**Instruction**
Please reproduce all of the material below word for word, leaving out the pictures.

**Stored rows**
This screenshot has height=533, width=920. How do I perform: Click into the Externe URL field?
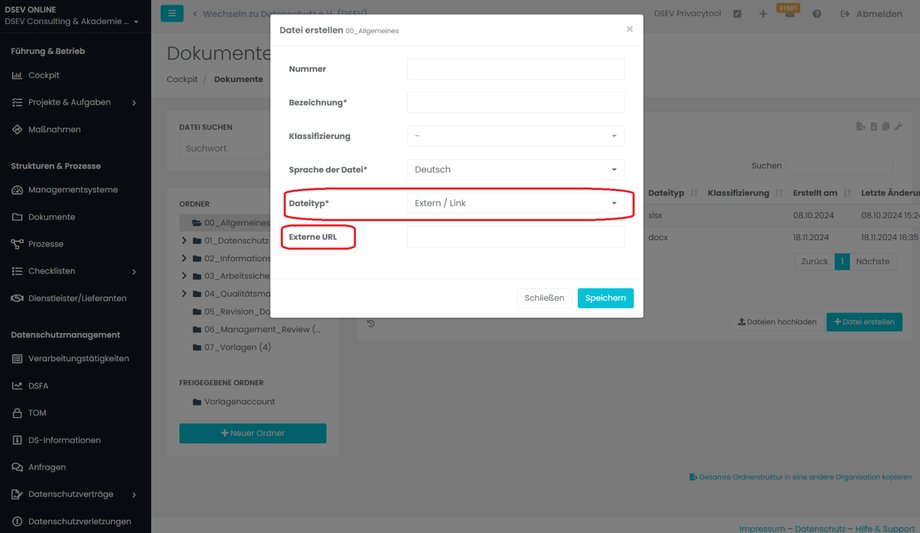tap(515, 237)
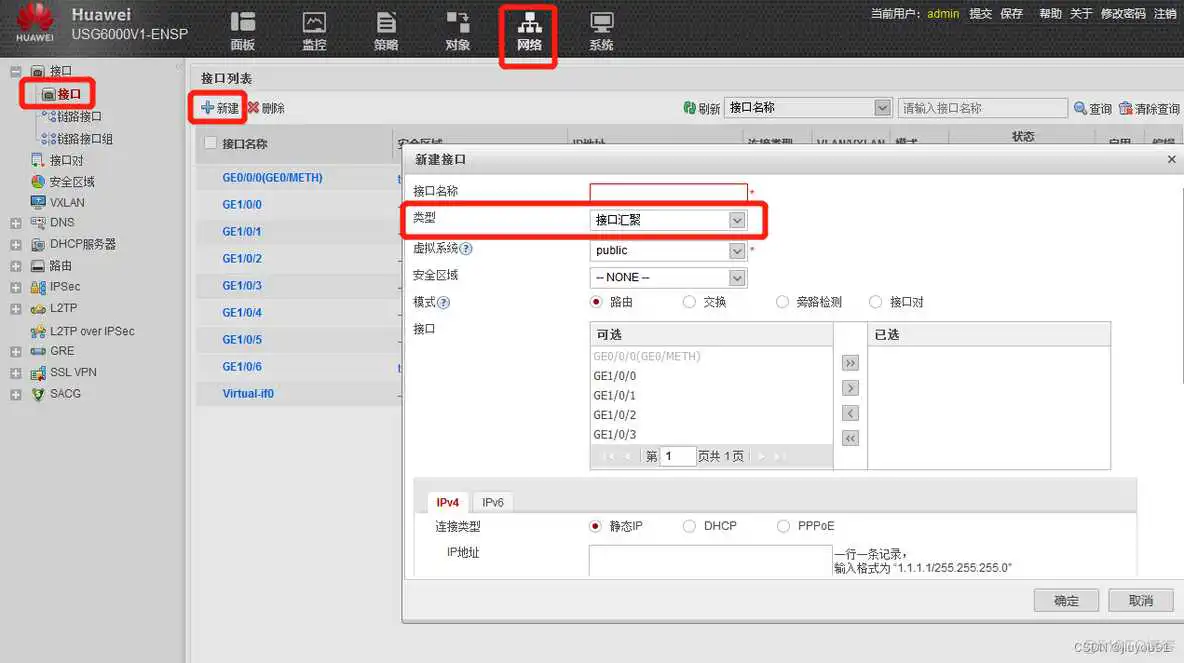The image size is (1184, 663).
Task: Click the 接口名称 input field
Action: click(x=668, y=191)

**Response to this task**
This screenshot has height=533, width=920. How do I perform: Click into the Externe URL field?
tap(515, 237)
The image size is (1184, 663).
Task: Click the 接口名称 input field
Action: click(x=668, y=191)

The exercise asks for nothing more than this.